Greetings from Ecuador, where Halloween preparations are in full gear! A little strange, since it is actually FINADOS which is traditionally celebrated here. People have already had community work parties to tidy up Guayabillas´ local cemetery, and families will soon be getting together to make delicious colada morada - a purple corn-based, mildly fermented beverage which features reddish fruits such as tiny blueberries and the andes blackberries as well as pineapple, naranjilla -even araza- with a multitude of spices (cinnamon, star anise, whole cloves, allpspice and ishpingo) and special herb bundles with amaranth, orange leaves, elderberry branches, lemongrass and lemon balm. Very yummy stuff, made in huge batches to take to the cemeteries with "guaguas de pan" - breads made in little human figures- and crowns of flowers for a picnic with the ancestors. people get an extra day off from work, since the traditional holiday (all souls, the day after all saints, which is the day after all hallows eve (Halloween).

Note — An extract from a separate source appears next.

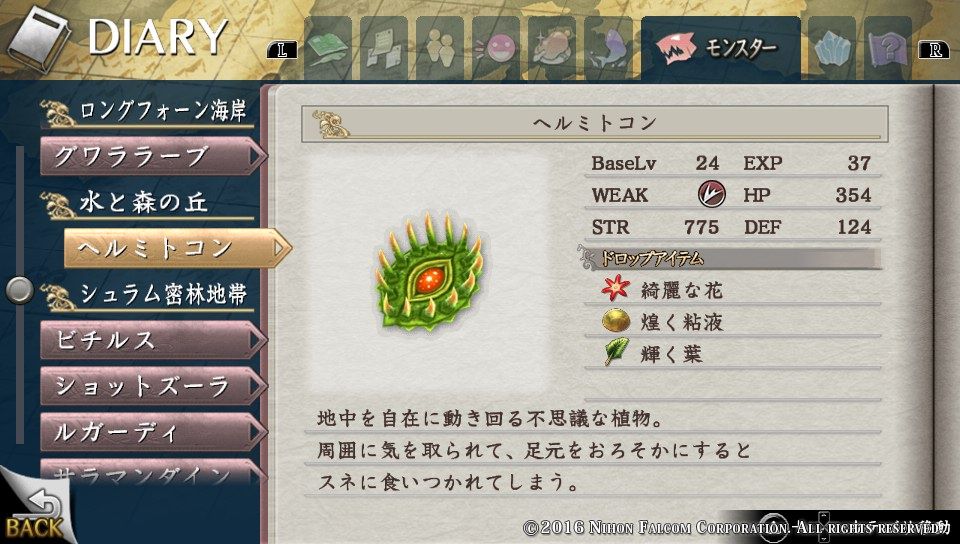Select the fish tab icon
Viewport: 960px width, 544px height.
tap(608, 48)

Earlier this month, Shunku Llacta sponsored a workshop for interested residents of Sahuangal, Guayabillas and Santa Rosa in working with the native bamboo (Guadua angustifolia). Community representatives spent the day learning how to select the bamboo and prepare it for basket weaving from Santa Rosa maestro Celino Vasco. It was fascinating to watch Don Celino work the material, he made it look easy. But then we all struggled to figure out how he could weave those strands into a basket, and all agreed we needed some followup tutelage if we were to ever get it right! Don Celino was patient and adept. It was a great pleasure to work with him. We are hoping to add some sort of bamboo products to our line, as it is a truly sustainable material, native to the area.

In other news, Santa Rosa and Guayabillas, indeed many of the communities in our part of Northwestern Ecuador are now challenged to respond to the threat posed by a large-scale effort on the part of Avalanche Resources, Ltd. of Canada to open the entire area up to mining for metals. There is evidence that the many people engaged in projects to promote sustainable development and environmental conservation in the same area are beginning to join forces to create a resistance network. If we are able to show that sustainable alternatives are better for Ecuador in the long run, perhaps there will be government support for creating a special sustainable economic area free of large-scale mining and non-sustainably produced lumber.

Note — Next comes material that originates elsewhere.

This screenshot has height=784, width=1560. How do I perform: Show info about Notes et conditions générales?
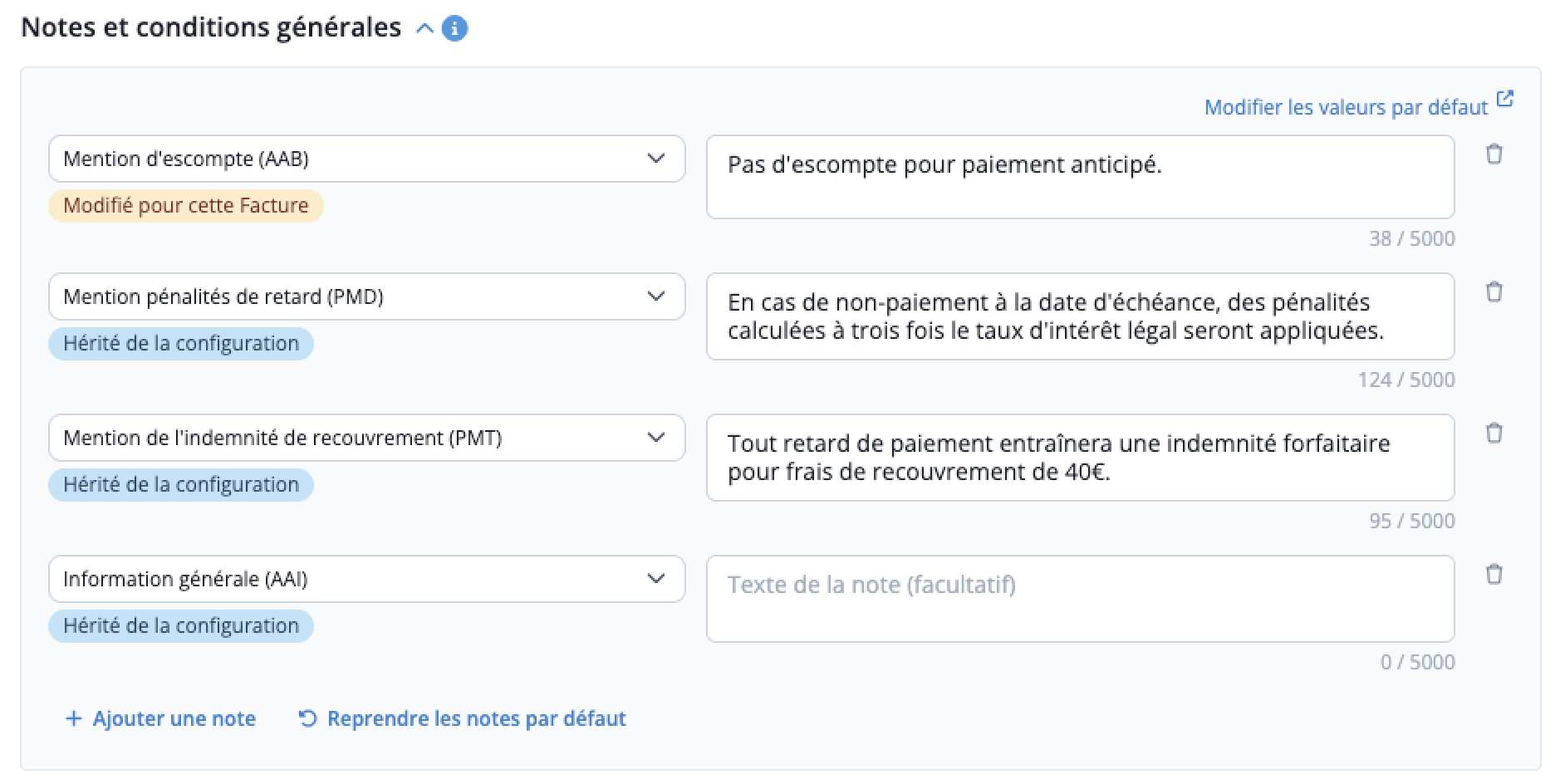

Shunku Llacta is also involved in developing environmental education materials to share in schools, and bringing in volunteers to help community members and teachers understand this special environment and the watersheds which sustain us all. Stay tuned!

Mimi Foyle

Saturday, October 13, 2007

My experience with Shunku Llacta

I became very interested in Shunku Llacta because they were working with the communities of Guayabillas and Santa Rosa, communities very close to the property my husband and I bought in 2005 and will be our permanent home in few years. Thanks to Abby and Mimi I began helping Shunku Llacta by selling some of the artesanias. Since all the artesanias are hand made and signed, I became very familiar with all the names of the women of Santa Rosa and Guayabillas. The next step was to get to know them in person, so I took advantage of the Shunku LLacta 2007 trip and joined it. After spending three days in Santa Rosa and three days in Guayabillas, I sure feel like those people I shared the days with will be my friends for a long time. I look forward to moving to Ecuador and participating in the communities of Guayabillas and Santa Rosa.

One of the highlights of my three days in Santa Rosa was to be hosted by a local family, Miche and Franklin's household. Miche was a great host, she made sure I felt comfortable in her house and I was well fed! Their life in Santa Rosa is very different from my life in the Bay Area in California. I spend all day in front of a computer and attending to phone calls, and they spend their day caring for their animals such as chickens, pigs, guinea pigs, and their crops, which are their food source and their income.
I am glad I got to know Miche and her family in a more profound way by sharing their house. I hope to come back next year and I hope to continue to be their friend.

Another highlight of my visit to Santa Rosa was to work with the community on our second day. We painted the walls of the public bathrooms. It was a great day and we all felt a great sense of accomplishment. Working together is the best way to make community and get to know each other.

Friday, October 12, 2007

Jungle Hike

Don Orlando led the '07 volunteer group on this totally incredible hike to his farm through the jungle. Here we are pausing in the jungle: (L to R) me, Anita, Jadira, Lexi, Katy, Heber, Orlando.

And below . . . a flower we saw, I think the kids called it "Christmas decoration" or something like that.